China’s gold reserves amount to 1,054 tons, ranking fifth in the world, said Yi Gang, central bank vice governor on Tuesday. China is the largest gold producer in the world, with more than 300 tons of gold produced annually, all of it consumed locally and not exported.
Private gold reserves
China is the second largest gold consumer in the world, with a consumption of over 400 tons of gold a year, second only to India. And it has been conservatively estimated that there are far more than 3,000 tons of gold accumulated among Chinese people.
Indeed it was only at the start of last year that China suddenly announced to the IMF that it had doubled its official gold reserves to 1,054 tons from 2003. Nobody knew anything about it before then, although there must have been suspicions in the trade.
Ah but let me run that past sharp readers again. Yesterday the Chinese central bank announced gold reserves of 1,054 tons, exactly the same figure as it gave the IMF a year ago. Is that not suspicious? When will we see the true figure including whatever they bought last year?
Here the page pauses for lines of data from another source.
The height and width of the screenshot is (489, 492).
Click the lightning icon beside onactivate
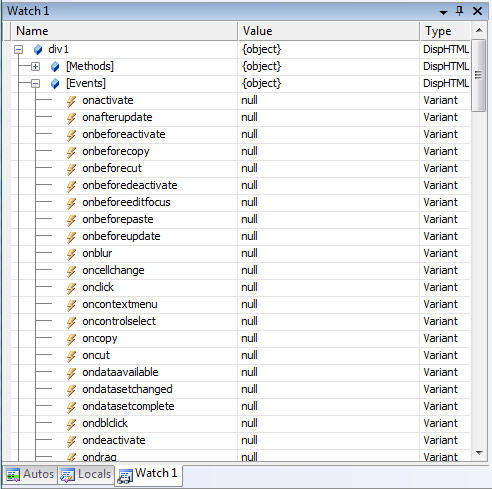pos(71,101)
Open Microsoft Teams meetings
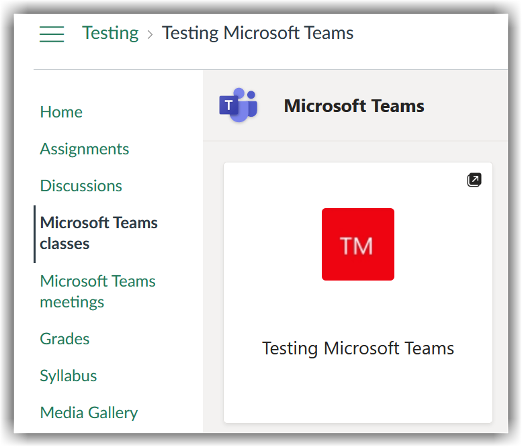This screenshot has width=522, height=448. [98, 292]
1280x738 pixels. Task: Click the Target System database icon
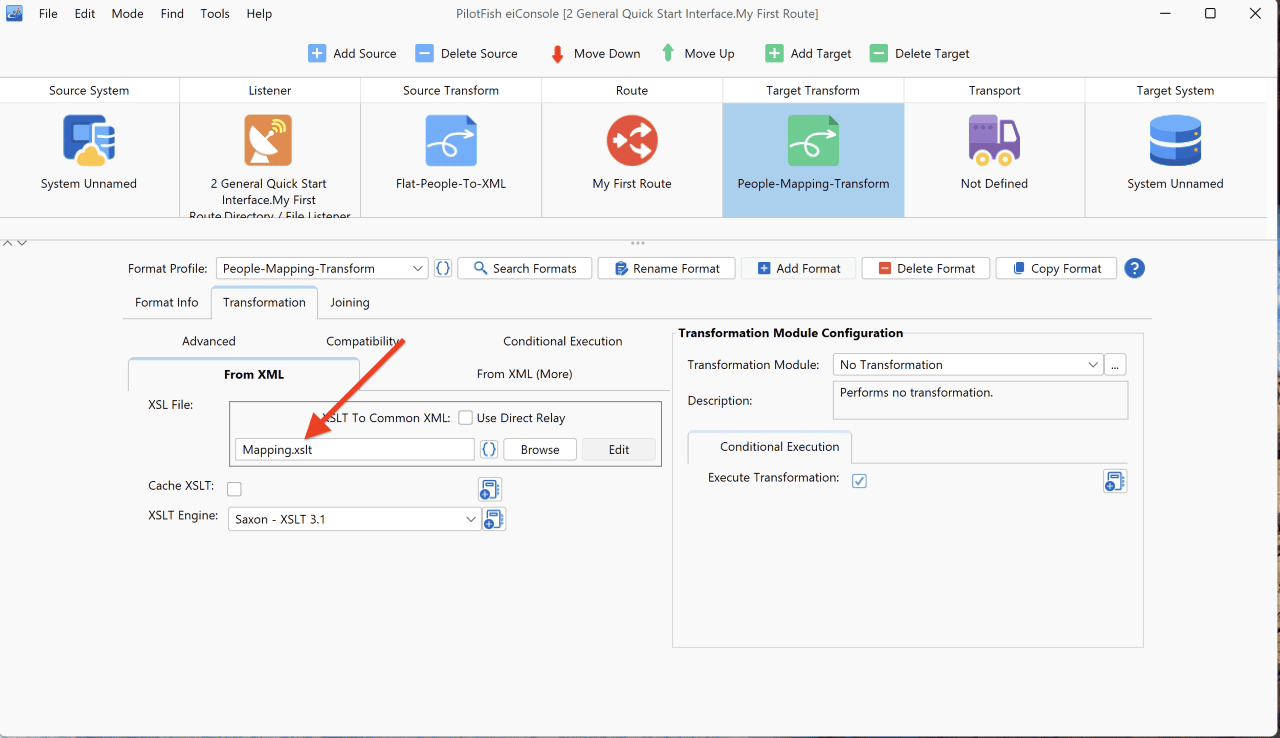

‘Gold is not a bad asset but currently a few factors limit our ability to increase foreign-exchange investment in gold,’ Mr Gang, also director of China’s State Administration of Foreign Exchange, told a news conference during the National People’s Congress.
He went onto explain that the supply of gold was too limited for the precious metal to play a major role in currencies, and that if China bought too much the price would go up.
But China should be judged on its record and not its rhetoric. In 2006 the World Gold Council said its central bank held 600 tons and had doubled its reserves to this level at the time when the UK was selling its gold reserves.
China has clearly been increasing its gold reserves steadily for a decade and has benefited from the quadrupling of gold prices over that period. But never mind the central bank, surely the surging private gold and silver holdings are the thing to watch.
When a population of 1.5 billion, Chinese become gold bugs then $5,000 an ounce gold will be seen as far too conservative as a forecast.